La serenidad italiana reta al martillo de Ibragimova en el horno de Antalya
Bienvenidos a los cuartos de final del ATIK Antalya Open, donde la arcilla ya no solo ensucia los calcetines, sino que empieza a quemar de verdad. En esta jornada, con los termómetros coqueteando con los temidos 30 grados, Aurora Zantedeschi y Alevtina Ibragimova se miden en un duelo que promete chispas. Ambas ya saben lo que es pisar unas semifinales de un WTA 125 este verano, pero aquí en Turquía solo hay billete para una. Olvídense de los paseos triunfales: estamos ante dos jugadoras que han tenido que mancharse de barro para llegar hasta aquí y que saben sufrir cuando el marcador se pone feo.
Zantedeschi y la nueva moda del zen en la pista
La italiana ha decidido que estresarse es de la temporada pasada. En una entrevista reciente, Zantedeschi confesó haber encontrado «esa serenidad», y vaya si lo ha demostrado en Antalya. En su debut ante Sofya Lansere, firmó un ejercicio de control absoluto desde el fondo de la pista, apoyada en un saque limpísimo y unos restos que amargaron la tarde a su rival cortando cualquier intento de mantener el saque con comodidad. Pero la verdadera prueba de fuego llegó en octavos contra Lina Gjorcheska.
Arrancar perdiendo 0-3 y ceder el primer set destrozaría los nervios de cualquiera, pero Zantedeschi ni pestañeó. La italiana absorbió el golpe, esperó a que el ritmo de servicio de la macedonia saltara por los aires y dominó el resto del encuentro con una paciencia clínica. Esa es su mayor virtud ahora mismo: dale tiempo para leer tus tiros y, cuando menos te des cuenta, te habrá sacado de la pista. Su paso por Antalya parece el rebote perfecto tras un bache de resultados posterior a sus brillantes semifinales en Contrexéville, confirmando que esa calma mental es hoy su mejor arma.

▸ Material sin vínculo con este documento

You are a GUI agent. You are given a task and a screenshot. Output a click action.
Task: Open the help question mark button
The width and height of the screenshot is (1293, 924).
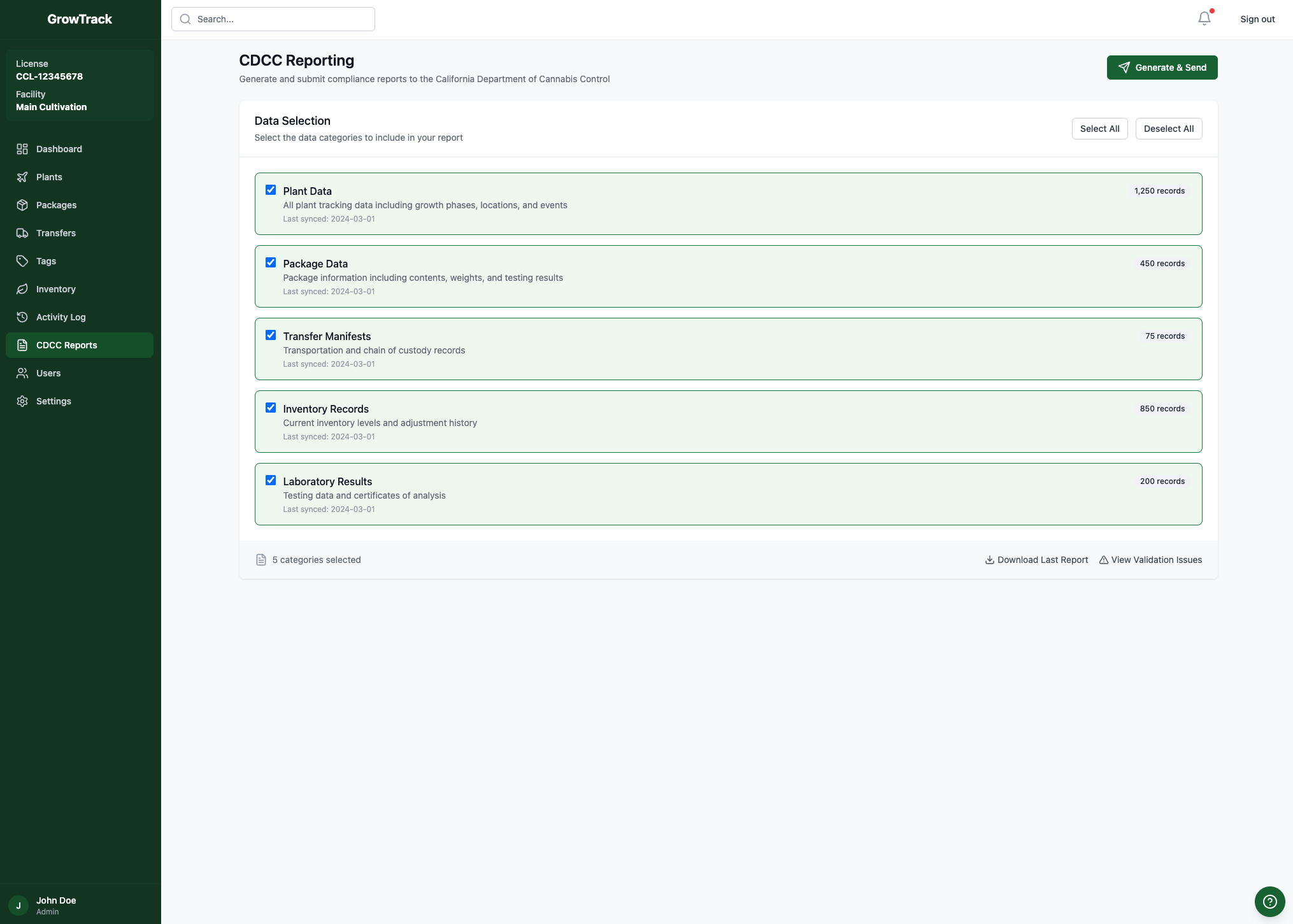pos(1269,901)
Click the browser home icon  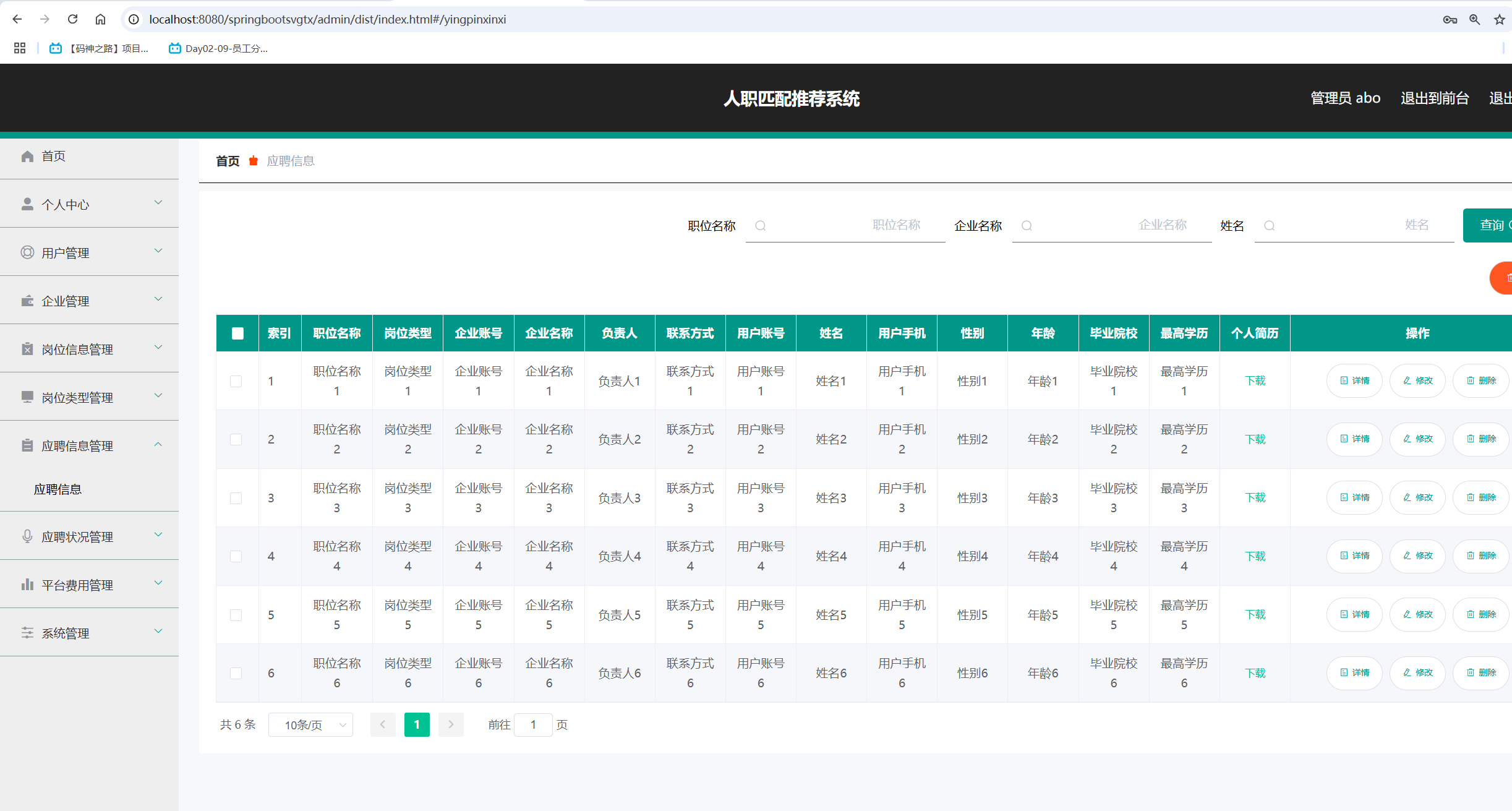tap(100, 19)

El martillo de Ibragimova no negocia con la presión
Si Zantedeschi te gana cocinando el punto a fuego lento, Ibragimova prefiere meterlo en el microondas a máxima potencia. La rusa llega con la confianza por las nubes tras un verano donde le ha mirado a la cara a la élite de la WTA. En Iași metió en un lío tremendo a la mismísima Paula Badosa forzando un partido agónico, y en Palermo se coló en semifinales remontando sets en contra frente a Zidansek y Burel. Además, acaba de sumar su primera victoria en la fase previa de un Grand Slam en el US Open ante Rebecca Sramkova, demostrando que no le asustan los escenarios que imponen respeto.
Aquí en Turquía, su camino ha tenido dos caras muy distintas. Su estreno ante Julie Struplova fue una auténtica montaña rusa de más de dos horas donde su saque tembló más de la cuenta, salvándose gracias a su veneno al resto y a un tie-break decisivo impecable. Sin embargo, en segunda ronda ante Leyre Romero Gormaz sacó la escoba. Ibragimova sirvió con mucho más control, castigó los segundos saques de la española y demostró que, cuando coge la delantera, es capaz de triturar a su rival encadenando juegos sin miramientos.
La batalla por el primer cambio de dirección bajo el sol turco
El choque táctico es un caramelo para los amantes de la tierra batida: la construcción paciente de Zantedeschi contra los ataques prematuros de Ibragimova. La clave del partido pasará por quién logra imponer su ley justo después del saque. Si la rusa consigue encontrar la versión estable de su servicio que mostró en segunda ronda y toma la iniciativa pronto en los peloteos, la italiana tendrá que correr demasiados kilómetros. Y ojo a los arranques lentos de Zantedeschi: darle una ventaja inicial a una Ibragimova que devora la inercia positiva es jugar a la ruleta rusa.
Tampoco podemos ignorar el factor físico en una jornada calurosa que castigará severamente cada punto que se alargue desde el fondo. Zantedeschi tiene una bala en la recámara gracias a su experiencia en dobles: subir a la red, tirar dejadas y acortar los puntos cuando el asfalto apriete para evitar que Ibragimova mantenga la bola en pista a velocidad de crucero. Irónicamente, es la rusa quien llega con más carga de minutos al seguir viva en el cuadro por parejas entrando al jueves, mientras que la italiana llega con un margen de recuperación intacto tras caer eliminada en esa modalidad. Quien controle el primer golpe tras el saque y sobreviva al desgaste térmico tendrá medio billete a semifinales en el bolsillo.